Directions.
Please rewrite everything from the start of the data down to the line containing "pos(94,123)", swapping "Viewport" for "Window" and leaving all else unchanged. Give back only those lines.

=====

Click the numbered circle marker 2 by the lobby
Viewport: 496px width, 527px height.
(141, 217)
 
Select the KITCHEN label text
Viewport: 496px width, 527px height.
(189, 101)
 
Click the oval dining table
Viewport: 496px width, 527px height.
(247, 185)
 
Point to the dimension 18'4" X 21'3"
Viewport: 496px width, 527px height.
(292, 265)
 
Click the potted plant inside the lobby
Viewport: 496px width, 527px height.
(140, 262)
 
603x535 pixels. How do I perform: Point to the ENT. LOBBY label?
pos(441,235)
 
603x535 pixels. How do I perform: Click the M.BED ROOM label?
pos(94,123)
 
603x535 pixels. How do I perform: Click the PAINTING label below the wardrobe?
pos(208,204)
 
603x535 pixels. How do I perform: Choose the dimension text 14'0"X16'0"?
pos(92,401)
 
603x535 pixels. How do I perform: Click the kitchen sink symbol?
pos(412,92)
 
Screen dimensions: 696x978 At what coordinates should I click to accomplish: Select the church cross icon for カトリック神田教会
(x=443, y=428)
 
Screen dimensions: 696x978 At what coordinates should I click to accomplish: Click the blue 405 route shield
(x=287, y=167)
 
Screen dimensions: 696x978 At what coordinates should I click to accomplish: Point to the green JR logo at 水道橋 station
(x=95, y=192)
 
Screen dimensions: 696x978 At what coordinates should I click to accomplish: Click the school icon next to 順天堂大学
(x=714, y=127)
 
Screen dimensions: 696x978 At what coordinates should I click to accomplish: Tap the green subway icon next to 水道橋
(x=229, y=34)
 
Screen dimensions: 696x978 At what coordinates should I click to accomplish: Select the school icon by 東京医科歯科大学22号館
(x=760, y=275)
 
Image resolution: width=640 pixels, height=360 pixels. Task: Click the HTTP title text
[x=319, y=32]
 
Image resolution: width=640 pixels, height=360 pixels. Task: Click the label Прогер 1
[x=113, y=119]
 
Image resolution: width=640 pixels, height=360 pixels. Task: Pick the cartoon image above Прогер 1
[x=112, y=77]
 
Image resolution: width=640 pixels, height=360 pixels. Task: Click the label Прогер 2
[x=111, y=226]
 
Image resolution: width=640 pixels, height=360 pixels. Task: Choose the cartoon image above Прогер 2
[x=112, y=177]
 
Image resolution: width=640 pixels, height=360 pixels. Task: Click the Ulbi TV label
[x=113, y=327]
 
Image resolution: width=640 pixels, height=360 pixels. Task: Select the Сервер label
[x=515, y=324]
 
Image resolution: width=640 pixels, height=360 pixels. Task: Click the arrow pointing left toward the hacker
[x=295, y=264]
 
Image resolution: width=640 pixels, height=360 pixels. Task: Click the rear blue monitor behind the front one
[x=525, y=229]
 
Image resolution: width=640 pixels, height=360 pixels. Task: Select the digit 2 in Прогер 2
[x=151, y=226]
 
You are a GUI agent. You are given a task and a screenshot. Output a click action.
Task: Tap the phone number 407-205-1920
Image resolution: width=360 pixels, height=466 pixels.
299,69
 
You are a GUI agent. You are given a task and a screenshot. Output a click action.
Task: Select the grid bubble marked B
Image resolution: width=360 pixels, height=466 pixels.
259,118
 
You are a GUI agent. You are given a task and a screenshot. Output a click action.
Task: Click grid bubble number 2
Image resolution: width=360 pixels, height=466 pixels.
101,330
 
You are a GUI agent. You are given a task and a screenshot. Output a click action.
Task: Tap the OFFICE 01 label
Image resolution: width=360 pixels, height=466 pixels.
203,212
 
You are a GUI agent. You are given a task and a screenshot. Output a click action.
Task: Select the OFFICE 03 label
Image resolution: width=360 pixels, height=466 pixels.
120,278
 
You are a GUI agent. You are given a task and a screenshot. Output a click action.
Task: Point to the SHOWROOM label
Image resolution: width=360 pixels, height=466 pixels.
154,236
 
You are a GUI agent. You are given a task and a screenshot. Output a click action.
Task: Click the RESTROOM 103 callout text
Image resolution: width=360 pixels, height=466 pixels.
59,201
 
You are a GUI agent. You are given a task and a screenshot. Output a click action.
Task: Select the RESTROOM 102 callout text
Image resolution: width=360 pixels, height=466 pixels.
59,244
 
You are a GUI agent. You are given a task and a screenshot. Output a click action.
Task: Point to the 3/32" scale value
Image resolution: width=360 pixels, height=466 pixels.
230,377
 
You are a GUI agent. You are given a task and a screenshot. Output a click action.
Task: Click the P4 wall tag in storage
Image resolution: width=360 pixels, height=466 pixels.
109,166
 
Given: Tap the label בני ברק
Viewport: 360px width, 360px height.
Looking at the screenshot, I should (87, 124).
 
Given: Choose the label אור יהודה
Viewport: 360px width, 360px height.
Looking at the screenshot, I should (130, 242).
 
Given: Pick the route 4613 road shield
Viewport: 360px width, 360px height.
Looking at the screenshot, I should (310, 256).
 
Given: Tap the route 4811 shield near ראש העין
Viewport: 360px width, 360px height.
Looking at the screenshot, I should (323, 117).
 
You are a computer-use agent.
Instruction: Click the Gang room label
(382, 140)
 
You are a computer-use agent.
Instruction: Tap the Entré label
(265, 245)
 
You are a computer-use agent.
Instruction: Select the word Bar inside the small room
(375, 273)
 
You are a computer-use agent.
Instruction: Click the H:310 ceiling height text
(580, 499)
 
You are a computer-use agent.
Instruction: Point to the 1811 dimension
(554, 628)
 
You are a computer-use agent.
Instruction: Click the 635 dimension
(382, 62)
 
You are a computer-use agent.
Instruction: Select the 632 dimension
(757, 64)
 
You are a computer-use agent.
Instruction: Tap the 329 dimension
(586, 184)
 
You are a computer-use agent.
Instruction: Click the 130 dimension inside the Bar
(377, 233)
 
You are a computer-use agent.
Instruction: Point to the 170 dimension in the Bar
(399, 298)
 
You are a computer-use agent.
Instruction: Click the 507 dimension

=====

Exercise response.
Click the numbered circle marker 2 by the lobby
Window: 496px width, 527px height.
(141, 217)
 
Select the KITCHEN label text
Window: 496px width, 527px height.
(189, 101)
 
Click the oval dining table
Window: 496px width, 527px height.
(247, 185)
 
Point to the dimension 18'4" X 21'3"
Window: 496px width, 527px height.
(292, 265)
 
Click the potted plant inside the lobby
Window: 496px width, 527px height.
(140, 262)
 
603x535 pixels. How do I perform: Point to the ENT. LOBBY label?
pos(441,235)
 
603x535 pixels. How do I perform: Click the M.BED ROOM label?
pos(94,123)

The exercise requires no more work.